Lawrence Newhook, president of crypto asset management company DigitalArray, makes a distinction between cryptocurrencies — some of which he has said “could be a goose egg” in the long run — and blockchain technology, which he argues clearly has potential and is being embraced widely.

“Remember three, four or five years ago, the promise was everybody was gonna be buying their lattes at Starbucks with bitcoin. Whatever happened to that?” he told Protocol. “If you’re just talking about cryptocurrencies, I would agree that’s been one of the biggest letdowns.”

But there’s clearly more to crypto than trading altcoins and setting up Ponzi schemes.

From the wreckage of the crypto crash, proponents argue, viable businesses are poised to emerge.

Newhook cited growing interest in a field called permissioned blockchain, in which regulatory compliance plays a critical role. “That’s going to be sobering for a lot of the crypto bros,” but “the first folks that figure out how to do regulated permissioned DeFi are gonna win,” he argued.

Powell argued that “use cases for crypto are starting to get more apparent to more people.” The Lightning Network payment protocol meant to speed up bitcoin transactions “is growing in adoption,” he pointed out. Lightspark, founded by former Meta payments executive David Marcus, recently raised $175 million to develop Lightning technology.

Garlinghouse also cited NFTs, noting that “people have appropriately been critical of some of the hype cycle” around a market that exploded last year, then took a hit in the crypto downturn.

Bored Apes are one thing.
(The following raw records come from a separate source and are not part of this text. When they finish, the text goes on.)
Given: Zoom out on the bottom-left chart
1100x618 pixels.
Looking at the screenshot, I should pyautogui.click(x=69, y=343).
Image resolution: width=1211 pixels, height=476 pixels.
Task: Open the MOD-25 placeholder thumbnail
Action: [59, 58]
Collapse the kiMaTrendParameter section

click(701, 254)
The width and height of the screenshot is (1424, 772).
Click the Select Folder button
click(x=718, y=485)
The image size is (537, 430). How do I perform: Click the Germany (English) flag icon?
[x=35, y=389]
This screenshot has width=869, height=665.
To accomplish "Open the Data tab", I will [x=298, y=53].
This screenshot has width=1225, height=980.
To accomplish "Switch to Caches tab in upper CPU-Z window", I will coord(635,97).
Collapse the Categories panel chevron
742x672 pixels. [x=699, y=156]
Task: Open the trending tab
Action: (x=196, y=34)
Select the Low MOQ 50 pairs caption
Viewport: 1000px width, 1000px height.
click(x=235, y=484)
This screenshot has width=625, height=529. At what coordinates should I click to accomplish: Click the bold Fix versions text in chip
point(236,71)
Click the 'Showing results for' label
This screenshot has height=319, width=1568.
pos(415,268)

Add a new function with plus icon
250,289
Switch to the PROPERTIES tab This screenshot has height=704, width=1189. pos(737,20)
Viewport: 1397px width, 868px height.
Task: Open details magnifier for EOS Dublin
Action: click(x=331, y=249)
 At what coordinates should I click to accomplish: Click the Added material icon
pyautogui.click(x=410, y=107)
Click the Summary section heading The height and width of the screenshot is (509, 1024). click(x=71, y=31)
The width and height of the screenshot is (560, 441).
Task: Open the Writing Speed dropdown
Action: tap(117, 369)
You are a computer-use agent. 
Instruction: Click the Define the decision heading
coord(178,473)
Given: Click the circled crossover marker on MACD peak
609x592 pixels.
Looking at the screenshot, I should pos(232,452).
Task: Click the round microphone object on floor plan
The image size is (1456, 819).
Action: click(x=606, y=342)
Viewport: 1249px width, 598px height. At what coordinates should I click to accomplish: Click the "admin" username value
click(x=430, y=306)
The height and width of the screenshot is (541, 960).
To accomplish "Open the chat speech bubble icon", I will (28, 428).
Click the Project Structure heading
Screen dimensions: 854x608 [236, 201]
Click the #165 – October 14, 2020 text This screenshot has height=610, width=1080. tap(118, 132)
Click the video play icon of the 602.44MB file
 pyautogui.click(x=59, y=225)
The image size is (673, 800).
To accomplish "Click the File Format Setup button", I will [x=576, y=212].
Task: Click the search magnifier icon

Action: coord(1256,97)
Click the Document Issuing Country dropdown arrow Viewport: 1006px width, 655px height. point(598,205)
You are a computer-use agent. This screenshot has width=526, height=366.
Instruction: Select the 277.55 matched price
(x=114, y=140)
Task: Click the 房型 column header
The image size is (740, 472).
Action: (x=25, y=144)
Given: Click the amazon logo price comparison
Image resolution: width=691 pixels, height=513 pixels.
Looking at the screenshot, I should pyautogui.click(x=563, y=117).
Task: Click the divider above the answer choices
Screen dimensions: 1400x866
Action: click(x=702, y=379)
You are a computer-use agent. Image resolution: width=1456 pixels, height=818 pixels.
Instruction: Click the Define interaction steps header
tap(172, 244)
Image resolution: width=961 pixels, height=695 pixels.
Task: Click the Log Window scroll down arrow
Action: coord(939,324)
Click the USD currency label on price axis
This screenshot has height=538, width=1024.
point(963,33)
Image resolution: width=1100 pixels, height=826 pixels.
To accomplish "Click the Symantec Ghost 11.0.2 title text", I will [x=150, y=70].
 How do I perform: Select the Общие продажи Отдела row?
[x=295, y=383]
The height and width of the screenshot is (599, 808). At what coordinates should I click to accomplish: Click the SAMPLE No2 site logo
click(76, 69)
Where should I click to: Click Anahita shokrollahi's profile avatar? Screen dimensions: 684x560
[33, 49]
But ideas based on the “tokenization of assets to make them more tradable and to build smart contracts around them” are “compelling,” he said.

“If you make the conclusion that the meltdown of art-based NFTs equates to ‘NFTs aren’t a thing,’ I think that’d be a massive failure of logic,” he said.

“When went out of business, and when Webvan failed, most people didn’t say the internet isn’t really a thing,” Garlinghouse said.

Actually, many people did say that — and they were proven wrong in the long run.

“The point I would make is: Crypto is absolutely here to stay,” Garlinghouse said. “It’s very clear the industry is here to stay and will continue to grow.